(First published in The Dominion Post, December 27.)
WHAT ON EARTH has happened to Dunedin?
I’ve always thought of it as a city of hard-working,
practical, no-nonsense people, reflecting its Scottish Presbyterian heritage.
It was the home of Sir James Fletcher, founder of a
construction empire, Henry Ely Shacklock, who made the country’s first electric
ranges, and Bendix Hallenstein, whose name lives on in the menswear chain he
established.
I wonder what such men would make of Dunedin today. Once a southern
bastion of industry and commerce, it’s now chiefly known for the torrent of
shrill, moralistic scare-mongering emanating from Otago University.
It seems hardly a week passes without someone from Otago
University, or one of its satellites in Christchurch and Wellington, warning us
that our drinking and eating habits are leading us to moral and physical ruin.
Granted, one of the functions of health academics is to undertake
research and to pass on their findings. But the constant diet (pardon the pun)
of doom-laden messages from Otago has all the overtones of a moral crusade.

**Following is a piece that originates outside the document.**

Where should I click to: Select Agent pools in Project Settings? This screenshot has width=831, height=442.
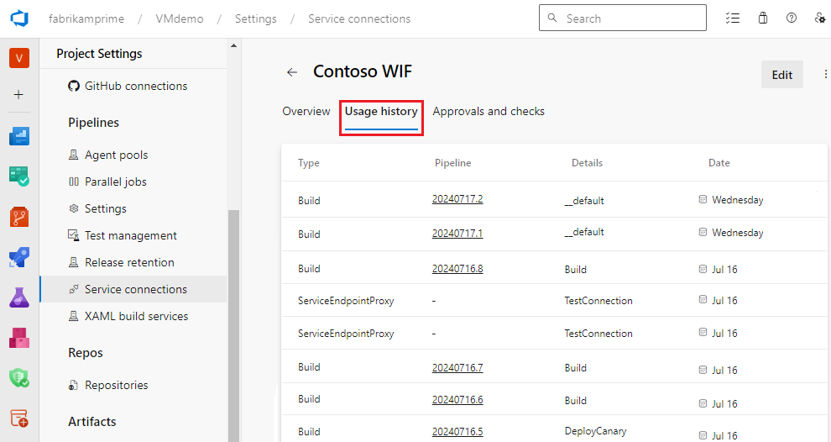click(x=116, y=155)
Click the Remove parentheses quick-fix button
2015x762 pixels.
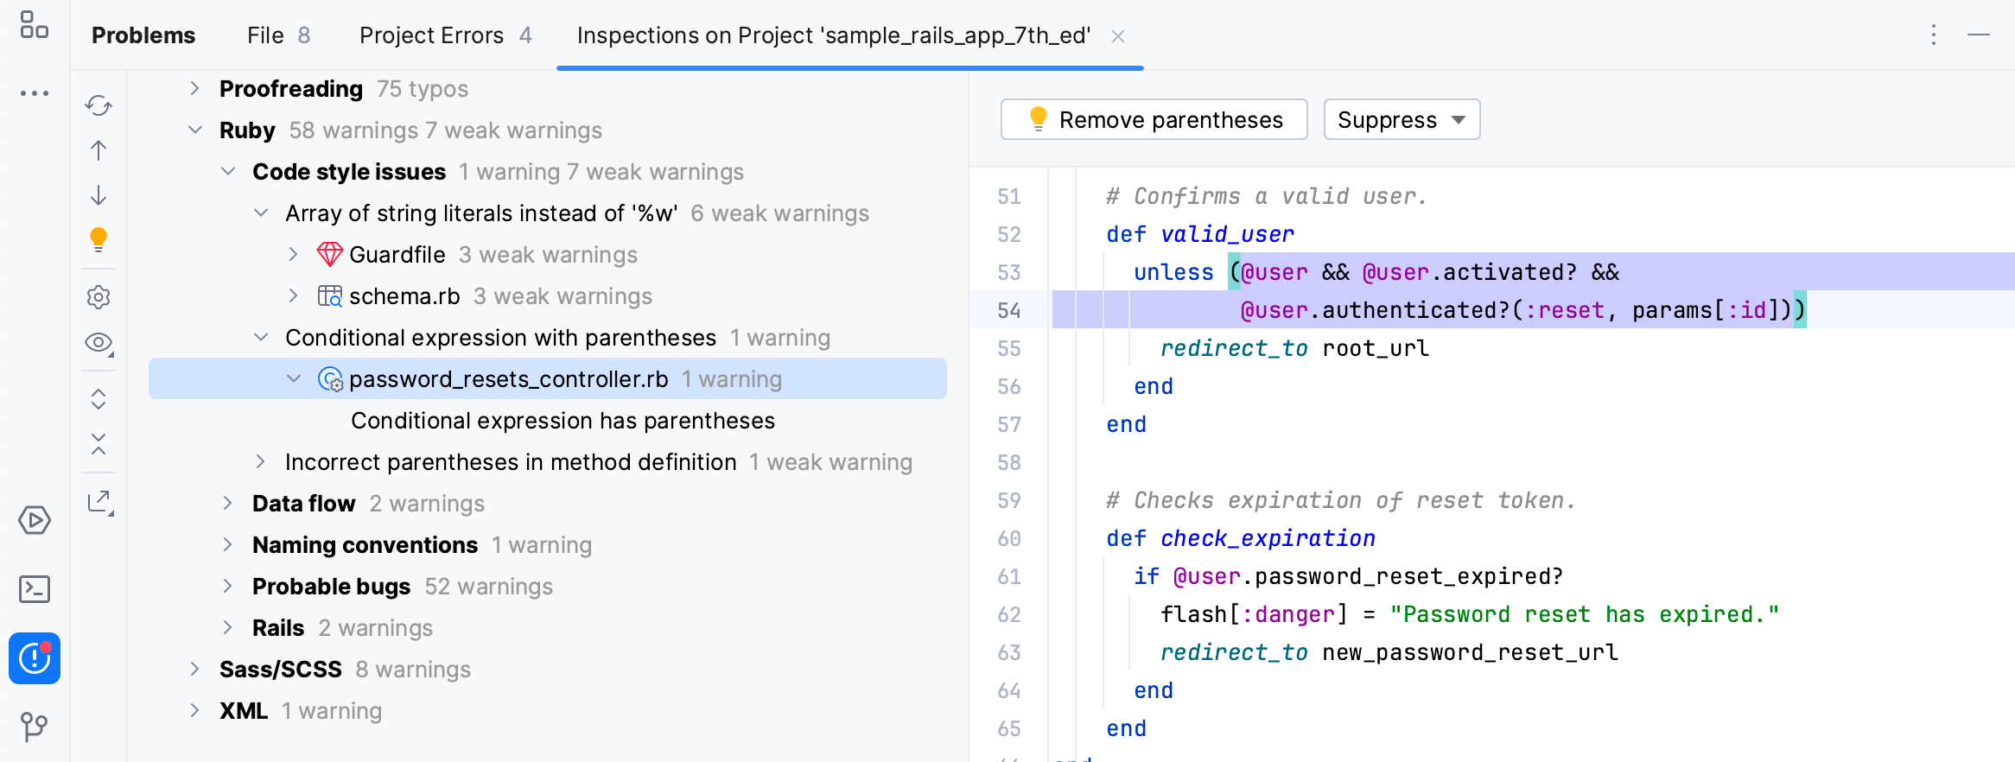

Dunedin has become the finger-wagging capital
of the world.
The Otago researchers’ findings always paint the blackest
picture imaginable. And the message is invariably the same: our consumption
habits are out of control and the government must act.
Underlying that is another message again: we are all at the
mercy of greedy purveyors of booze and high-risk foods whose wickedness must
be curbed by advertising bans and punitive taxes. Hostility to capitalism is never far from the
surface.
Doubtless the academic wowsers are buoyed by the success of
the campaign against smoking and hope to replicate its success by similarly
stigmatising the consumption of alcohol and fast food.
Significantly, Otago University was the source of a recent
report that called for smoking to be banned within a
ten-metre radius of doors and windows to buildings used by the public.
That’s the thing about zealots and
control freaks. They never let up. I shudder at the thought of the joyless,
buttoned-down society that would result if we gave way to their demands.
* * *
ON A RELATED note, some academics are reportedly fretting
that their role as the “conscience and critics” of society is under threat.
They are alarmed because they perceive that under the Key
government, the emphasis in tertiary education is shifting away from the arts –
which supposedly stimulate critical thinking – to subjects such as science and
engineering, which the academic hand-wringers deem to be far less useful.
The rest of us should lose no sleep over this. The notion
that universities function as the conscience and critics of society is self-serving
cant.
The phrase once meant something, and still would if all
academics genuinely respected intellectual freedom. But the truth is that many
university faculties slavishly observe a narrow ideological orthodoxy.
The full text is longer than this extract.